** Opening GIVEN INFORMATION block **
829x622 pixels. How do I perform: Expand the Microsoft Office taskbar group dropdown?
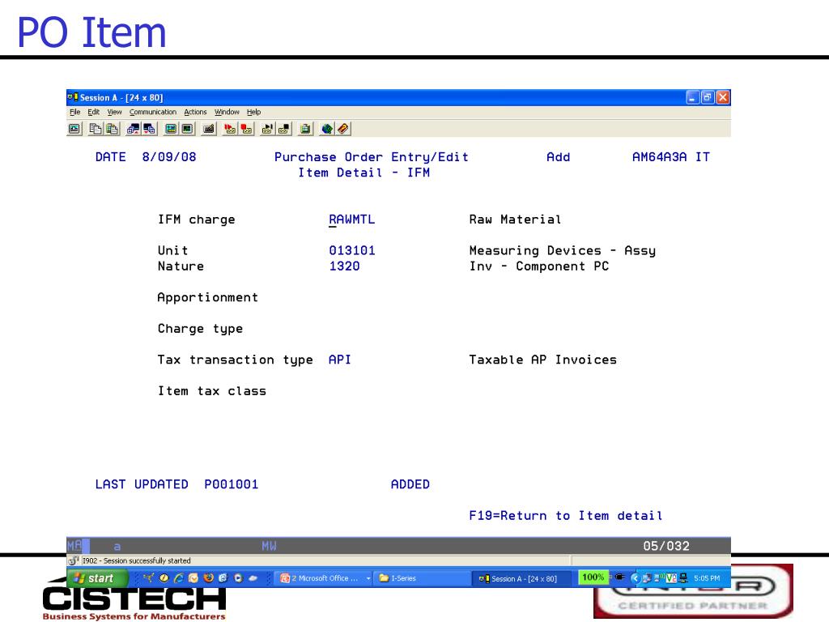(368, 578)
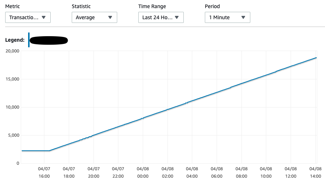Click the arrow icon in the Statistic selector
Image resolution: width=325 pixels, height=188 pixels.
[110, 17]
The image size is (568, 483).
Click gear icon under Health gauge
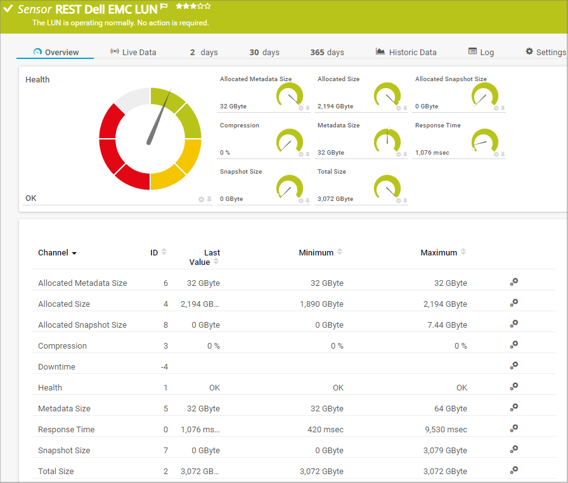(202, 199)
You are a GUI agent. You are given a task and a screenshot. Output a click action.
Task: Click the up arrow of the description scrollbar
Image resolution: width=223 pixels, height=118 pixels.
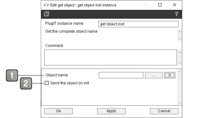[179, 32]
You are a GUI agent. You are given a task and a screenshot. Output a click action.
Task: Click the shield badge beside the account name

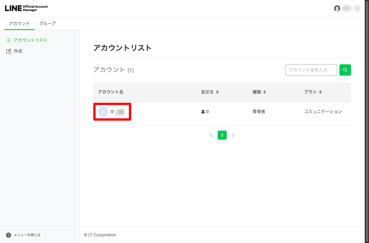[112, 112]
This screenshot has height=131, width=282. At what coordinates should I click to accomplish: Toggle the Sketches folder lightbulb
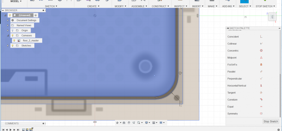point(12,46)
** Closing GIVEN INFORMATION block **
## BRIEF
All the lines above should be reproduced exactly, and none of the pictures.

## WRITTEN SOLUTION
829x622 pixels. How do I perform: Expand the Microsoft Office taskbar group dropdown?
(368, 578)
Click the arrow icon in the Statistic selector
Image resolution: width=325 pixels, height=188 pixels.
[110, 17]
The image size is (568, 483).
Click gear icon under Health gauge
(202, 199)
You are a GUI agent. You are given a task and a screenshot. Output a click action.
Task: Click the up arrow of the description scrollbar
Image resolution: width=223 pixels, height=118 pixels.
[179, 32]
You are a GUI agent. You are given a task and a screenshot. Output a click action.
Task: Click the shield badge beside the account name

[112, 112]
This screenshot has height=131, width=282. At what coordinates should I click to accomplish: Toggle the Sketches folder lightbulb
point(12,46)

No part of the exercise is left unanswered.